Copy out each of the records below word for word, without changing anything.
╭─ Available data
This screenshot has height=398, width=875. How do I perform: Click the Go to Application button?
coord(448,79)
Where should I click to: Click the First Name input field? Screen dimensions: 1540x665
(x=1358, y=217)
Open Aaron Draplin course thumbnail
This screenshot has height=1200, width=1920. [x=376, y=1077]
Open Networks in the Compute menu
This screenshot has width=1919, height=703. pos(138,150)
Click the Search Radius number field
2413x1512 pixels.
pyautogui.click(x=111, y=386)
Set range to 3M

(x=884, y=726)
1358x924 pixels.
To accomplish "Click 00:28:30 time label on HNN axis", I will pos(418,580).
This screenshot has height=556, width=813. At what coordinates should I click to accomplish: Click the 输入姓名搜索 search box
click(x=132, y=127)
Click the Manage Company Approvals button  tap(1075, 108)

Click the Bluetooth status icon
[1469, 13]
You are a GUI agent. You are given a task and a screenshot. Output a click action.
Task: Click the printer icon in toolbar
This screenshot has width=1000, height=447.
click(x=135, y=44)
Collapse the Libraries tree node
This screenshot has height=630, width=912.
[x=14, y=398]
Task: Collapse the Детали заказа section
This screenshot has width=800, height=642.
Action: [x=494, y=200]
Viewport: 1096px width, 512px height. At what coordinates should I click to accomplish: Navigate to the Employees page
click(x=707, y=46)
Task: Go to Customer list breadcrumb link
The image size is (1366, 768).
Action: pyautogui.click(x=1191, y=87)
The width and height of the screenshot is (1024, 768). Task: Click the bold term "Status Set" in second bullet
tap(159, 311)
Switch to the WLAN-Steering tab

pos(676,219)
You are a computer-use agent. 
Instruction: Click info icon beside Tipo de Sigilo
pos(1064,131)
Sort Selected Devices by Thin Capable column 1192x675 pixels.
╰─
▶ [Task output]
This screenshot has height=398, width=875. How do I perform: Click the Go to Application button?
coord(448,79)
Where should I click to: Click the First Name input field? Screen dimensions: 1540x665
(x=1358, y=217)
Open Aaron Draplin course thumbnail
This screenshot has height=1200, width=1920. [x=376, y=1077]
Open Networks in the Compute menu
This screenshot has width=1919, height=703. pos(138,150)
Click the Search Radius number field
2413x1512 pixels.
pyautogui.click(x=111, y=386)
Set range to 3M

(x=884, y=726)
1358x924 pixels.
To accomplish "Click 00:28:30 time label on HNN axis", I will pos(418,580).
This screenshot has height=556, width=813. At what coordinates should I click to accomplish: Click the 输入姓名搜索 search box
click(x=132, y=127)
Click the Manage Company Approvals button  tap(1075, 108)

Click the Bluetooth status icon
[1469, 13]
You are a GUI agent. You are given a task and a screenshot. Output a click action.
Task: Click the printer icon in toolbar
This screenshot has width=1000, height=447.
click(x=135, y=44)
Collapse the Libraries tree node
This screenshot has height=630, width=912.
[x=14, y=398]
Task: Collapse the Детали заказа section
This screenshot has width=800, height=642.
Action: [x=494, y=200]
Viewport: 1096px width, 512px height. At what coordinates should I click to accomplish: Navigate to the Employees page
click(x=707, y=46)
Task: Go to Customer list breadcrumb link
The image size is (1366, 768).
Action: pyautogui.click(x=1191, y=87)
The width and height of the screenshot is (1024, 768). Task: Click the bold term "Status Set" in second bullet
tap(159, 311)
Switch to the WLAN-Steering tab

pos(676,219)
You are a computer-use agent. 
Instruction: Click info icon beside Tipo de Sigilo
pos(1064,131)
Sort Selected Devices by Thin Capable column 1192x675 pixels.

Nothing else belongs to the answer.